Citing Zink v. Commonwealth, 902 S.W.2d 825, 828 (Ky. App. 1994), the Court reaffirmed the principle that the General Assembly "'clearly intended to grant any member of the public as much right to access to information as the next.'" Quoting the above passages from OAG 82-169 and OAG 89-65, the Court declined to interpret KRS 61.878(1) in such an "absurd and unreasonable" manner as to allow a nonparty to access nonexempt records while disallowing a party to access the same records. Stewart, above, at 863. Accordingly, Ms. Greene "stands in relationship to" the City under the Act as any other person. See 00-ORD-97; 06-ORD-208; 07-ORD-180; 08-ORD-151; 10-ORD-142.

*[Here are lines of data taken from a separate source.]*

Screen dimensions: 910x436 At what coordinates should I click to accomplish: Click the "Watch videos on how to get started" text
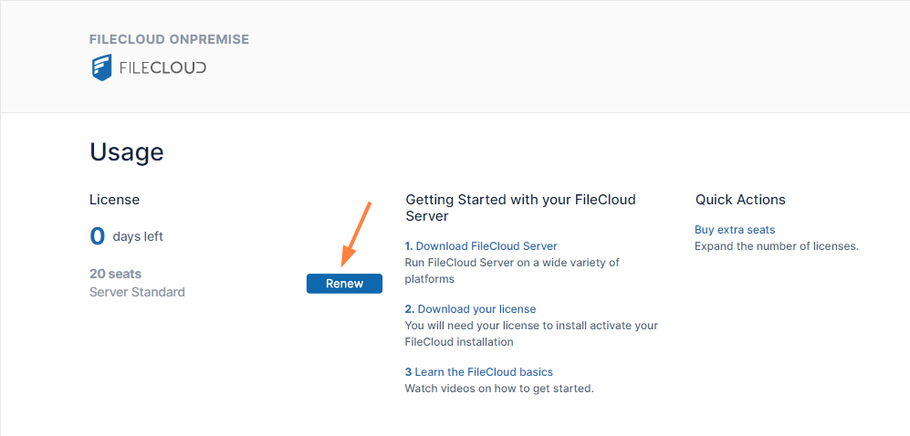(499, 389)

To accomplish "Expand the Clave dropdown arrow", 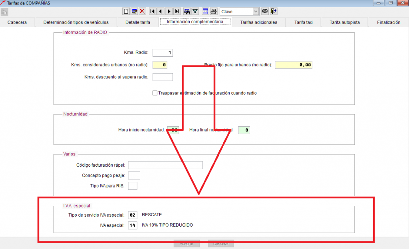I will tap(256, 12).
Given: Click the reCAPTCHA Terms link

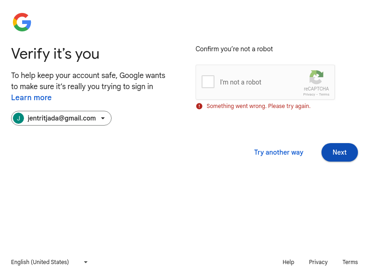Looking at the screenshot, I should tap(324, 94).
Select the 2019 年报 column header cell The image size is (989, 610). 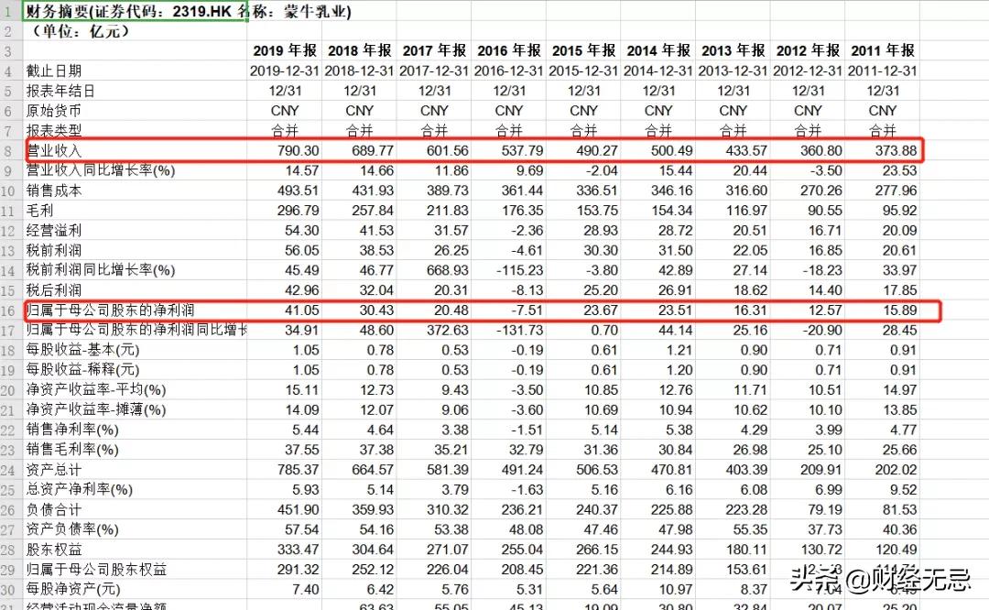[x=284, y=50]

This office has previously resolved the question of whether KRS 61.878(1) can be successfully invoked under circumstances nearly identical to those presented. In 96-ORD-263, the Attorney General was asked to determine whether the Lexington-Fayette Urban County Government had properly relied upon KRS 61.878(1) in denying a request for "measurements taken by your Investigating Officers'" at the scene of an accident involving an LGUCG police officer and the requester's client. LFUCG maintained that because the records 'relate[d] to an accident involving an [LFUCG] vehicle which may result in civil litigation, KRS 61.878(1) is applicable." Id., p. 1. This office analyzed prior decisions, including 94-ORD-19 (rejecting public agency's reliance on KRS 61.878(1) to withhold non-discoverable public records from a requester who was not a "party" to litigation, reasoning that the General Assembly had purposely employed the narrower term "party," rather than the word "person"), and 95-ORD-18 (holding that records which did not pertain to litigation between the public agency and the requester could not be withheld on that basis, lest it be employed to swallow the general rule of disclosure) , in holding that KRS 61.878(1) was "inapplicable" given that litigation had not been initiated and, thus, neither the requester nor the client on whose behalf she was acting, "was a 'party' within the meaning of KRS 61.878(1)." Id., p. 2. Likewise, neither Ms. Greene nor the client she represents is currently a "party" within the meaning of KRS 61.878(1) as the litigation is merely "anticipated" and negotiations are ongoing; accordingly, KRS 61.878(1) is inapplicable and the City's blanket denial on that basis violated the Act. A copy of 96-ORD-263 is attached hereto and incorporated by reference.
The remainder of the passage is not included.